Metaweb is completely open for reading. Anyone who can connect to Metaweb servers can read data from them. When adding or editing data, however access control comes into play. We've already seen that the types /type/user, /type/usergroup, and /type/permission are used for access control.
Metaweb's access control model is quite simple. Every object has a permission property that refers to a /type/permission object. The permission object specifies a set of usergroups whose members have permission to modify the object. If a user is a member of one or more of the specified groups, then that user can edit [6] the object. Otherwise, the user is not allowed to.
This simple access control model is, by default, completely open. In order to allow and encourage free collaboration most Metaweb objects have a permission object that gives edit permission to all Metaweb users. If Metaweb user Fred creates a new object, his friend Jill can freely edit that object, and any other Metaweb user can edit the object as well. (In Chapter 6 we'll learn how to alter the default permission to create objects with restricted access.) The use of Metaweb types is also completely open: any user can create instances of any type, regardless of who "owns" the type.
Although most objects can be freely edited and all types can be freely used, Metaweb namespaces are not usually wide open like this. System namespaces like /lang and /type are owned by Metaweb administrators, and regular users cannot add keys to them. The most common user-defined namespaces are domains, which serve as the namespace for types, and types, which serve as the namespace for properties. When you create a new domain, a usergroup and permission object are created with it, and the permission property of the domain is set so that only members of the usergroup can define keys in the domain. This means that only members of the group can define types in the domain. Newly created types use the same permission object as their domain, which means that only users in the usergroup can define properties in the namespace of the type. The freebase.com client allows users to create personal domains, and to edit the membership of the associated usergroup. This allows Fred to create a new domain and then add Jill and other collaborators to the usergroup so that they can create and modify types within the domain.
We'll explore the topic of access control in more detail in Section 5.12 after we have learned how to express MQL write queries.
[2] There are actually six elements of each tuple: relationships, like nodes, have a timestamp indicating when they were added to the database and also a reference to the user that defined the relationship.
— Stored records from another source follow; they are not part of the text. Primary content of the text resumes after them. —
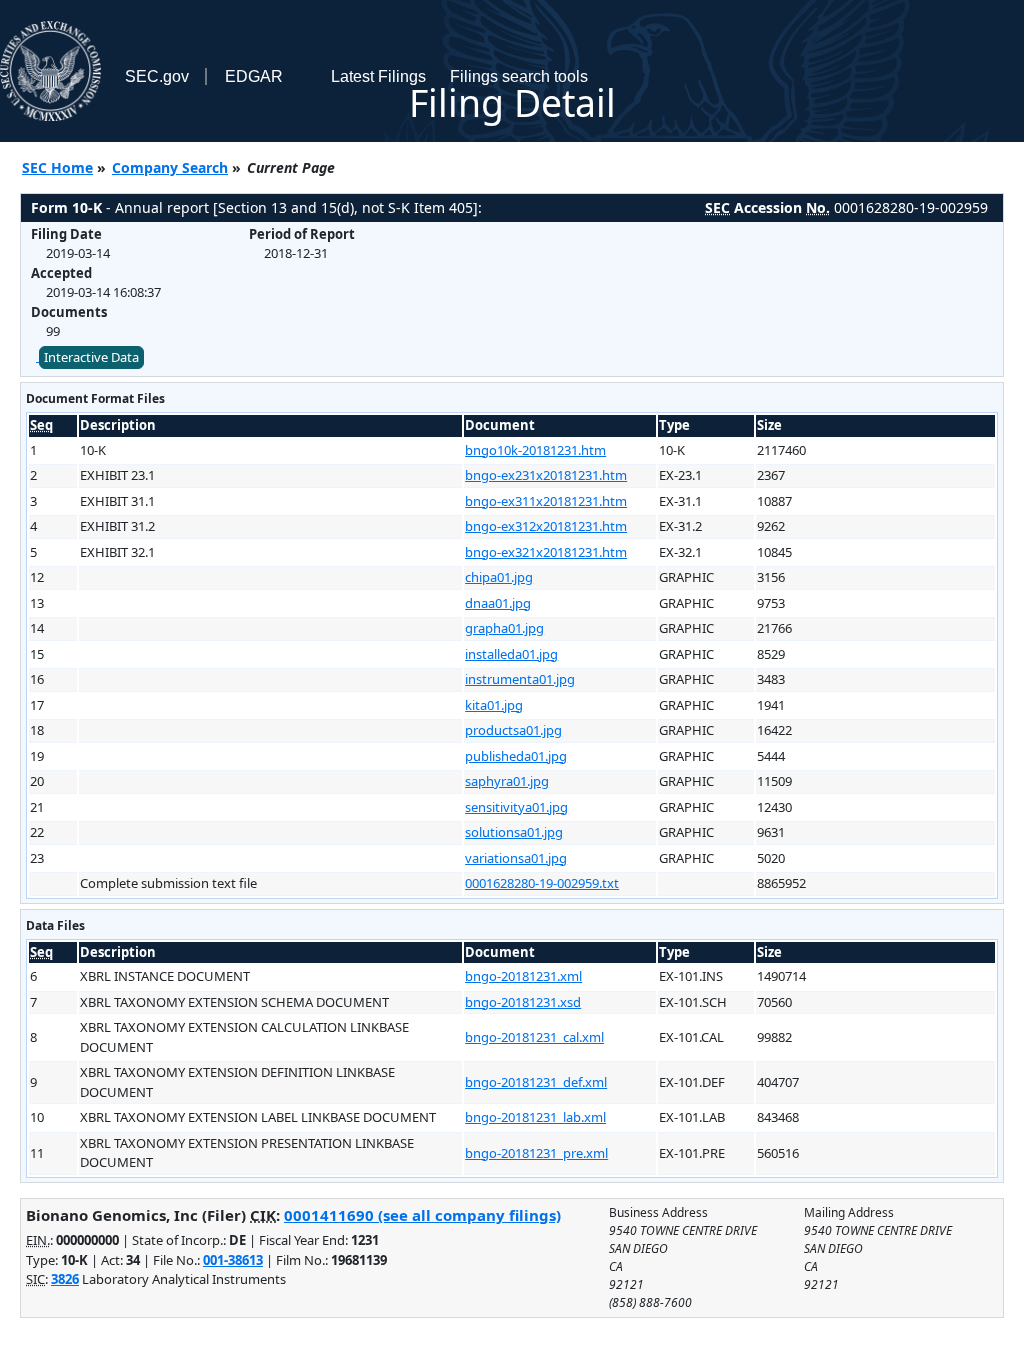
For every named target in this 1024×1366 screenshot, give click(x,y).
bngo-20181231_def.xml (536, 1082)
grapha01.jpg (504, 628)
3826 (65, 1279)
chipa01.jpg (499, 577)
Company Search (170, 167)
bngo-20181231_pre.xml (536, 1153)
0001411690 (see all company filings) (422, 1215)
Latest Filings (378, 76)
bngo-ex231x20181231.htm (546, 475)
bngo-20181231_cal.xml (534, 1037)
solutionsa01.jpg (514, 832)
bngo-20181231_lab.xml (535, 1117)
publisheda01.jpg (516, 756)
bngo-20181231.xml (523, 976)
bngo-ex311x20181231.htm (546, 501)
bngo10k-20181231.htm (535, 450)
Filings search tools (519, 76)
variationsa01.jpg (516, 858)
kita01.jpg (494, 705)
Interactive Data (91, 357)
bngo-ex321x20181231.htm (546, 552)
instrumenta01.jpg (520, 679)
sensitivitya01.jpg (516, 807)
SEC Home (57, 167)
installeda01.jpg (511, 654)
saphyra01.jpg (507, 781)
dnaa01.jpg (498, 603)
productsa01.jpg (513, 730)
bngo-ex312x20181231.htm (546, 526)
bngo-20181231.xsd (523, 1002)
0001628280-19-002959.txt (542, 883)
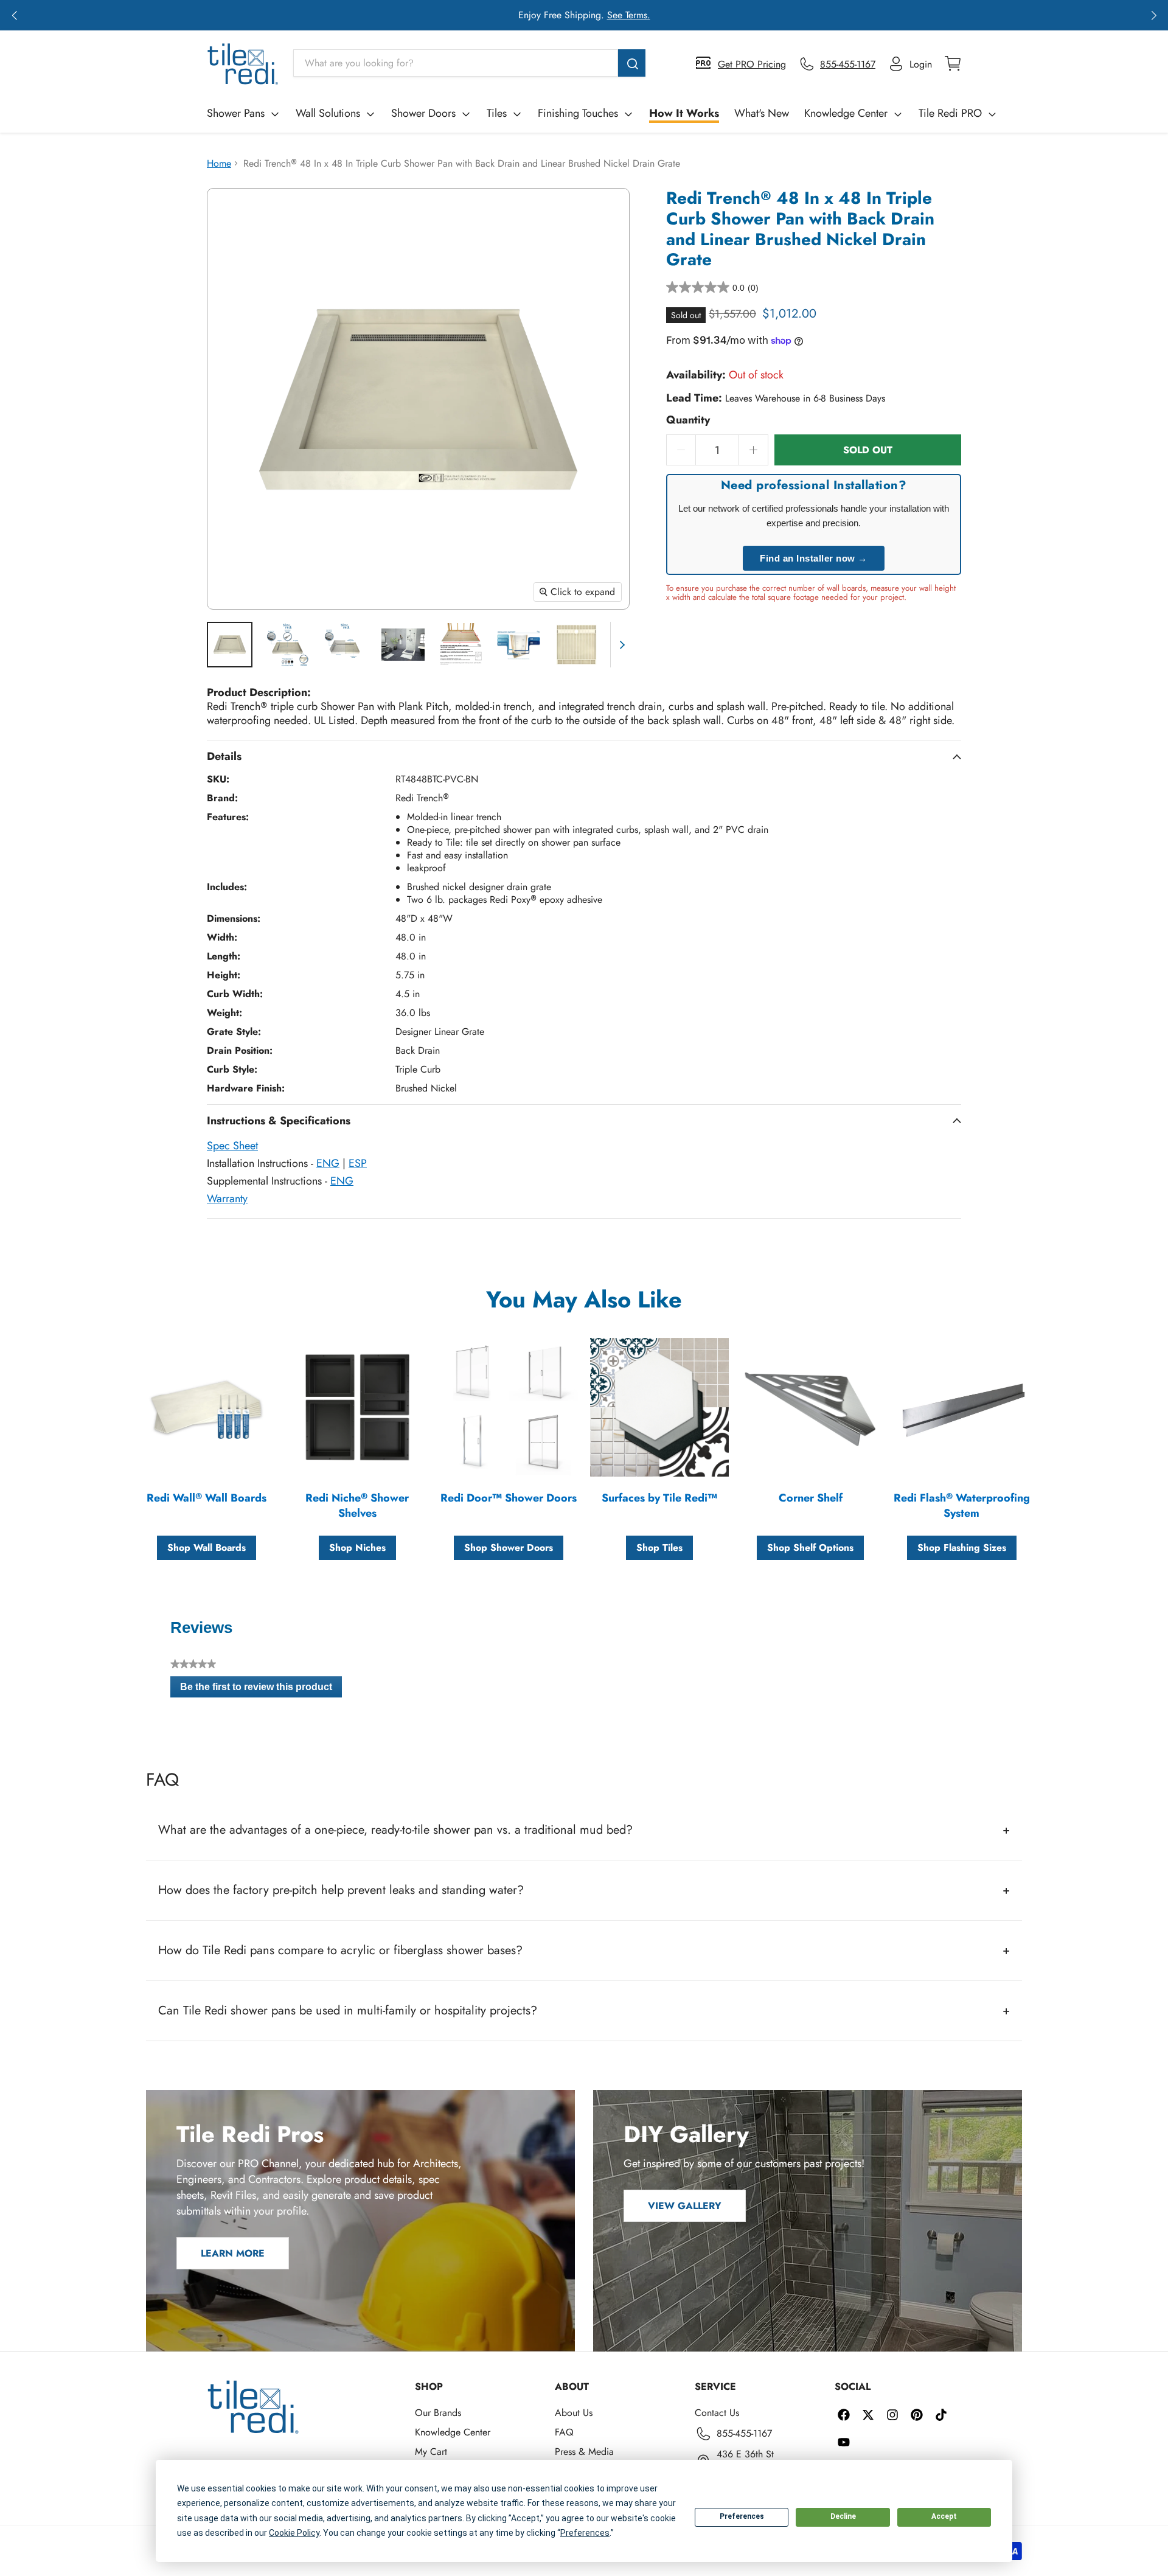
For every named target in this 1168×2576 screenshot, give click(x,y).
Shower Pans (236, 113)
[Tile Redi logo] (243, 64)
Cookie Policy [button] (294, 2533)
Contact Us (717, 2413)
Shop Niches (357, 1547)
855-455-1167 (744, 2433)
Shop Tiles (659, 1547)
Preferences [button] (585, 2533)
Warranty (227, 1198)
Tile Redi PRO (950, 113)
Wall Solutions (328, 113)
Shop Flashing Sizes (961, 1547)
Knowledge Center (846, 113)
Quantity (688, 420)
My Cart (431, 2452)
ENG (327, 1163)
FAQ (564, 2432)
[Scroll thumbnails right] (620, 644)
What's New (761, 113)
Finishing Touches (578, 113)
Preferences (742, 2516)
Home (219, 163)
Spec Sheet (232, 1146)
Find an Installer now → (813, 558)
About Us (574, 2413)
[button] (14, 15)
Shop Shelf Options (810, 1547)
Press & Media (584, 2452)
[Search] (631, 63)
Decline (843, 2516)
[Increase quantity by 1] (753, 449)
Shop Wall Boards (206, 1547)
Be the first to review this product (261, 1689)
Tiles (497, 113)
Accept (944, 2516)
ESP (358, 1163)
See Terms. (628, 15)
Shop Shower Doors (508, 1547)
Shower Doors (423, 113)
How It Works (684, 113)
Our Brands (438, 2413)
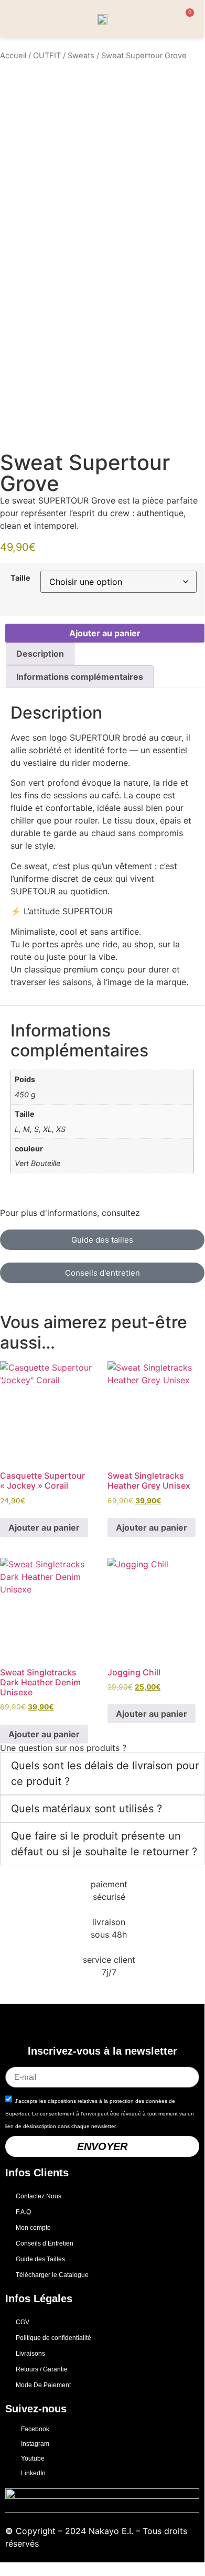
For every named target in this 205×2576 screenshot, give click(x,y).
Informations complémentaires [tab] (79, 676)
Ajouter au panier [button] (44, 1527)
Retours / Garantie (42, 2369)
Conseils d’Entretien (44, 2243)
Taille (20, 578)
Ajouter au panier (105, 633)
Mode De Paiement (43, 2385)
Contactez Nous (38, 2196)
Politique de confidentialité (53, 2338)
We'll learn more about the timestamp and creator of a relationship in Section 3.7.
[3] And that the reverse of /type/property/reverse_property is /type/property/master_property!
[4] The resemblance to JavaScript object syntax is intentional. The reason will become clear in Chapter 3.
[5] /type/datetime only supports dates specified using month and day of month. It does not support the ISO 8601 day-of-year, week-of-year and day-of-week representations.
[6] The precise meaning of "edit" is a little complicated, and there is also another form of access control known as per-property access control. Details are in Section 5.12.